═════ MATERIAL SHOWN

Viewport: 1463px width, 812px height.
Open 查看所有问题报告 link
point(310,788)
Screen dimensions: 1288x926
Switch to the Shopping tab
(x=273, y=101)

══════════

* _TASK GOAL_:
Every record must be retyped so that it matches the original exactly.

* _SOLUTION FOR THIS PROBLEM_:
Viewport: 1463px width, 812px height.
Open 查看所有问题报告 link
point(310,788)
Screen dimensions: 1288x926
Switch to the Shopping tab
(x=273, y=101)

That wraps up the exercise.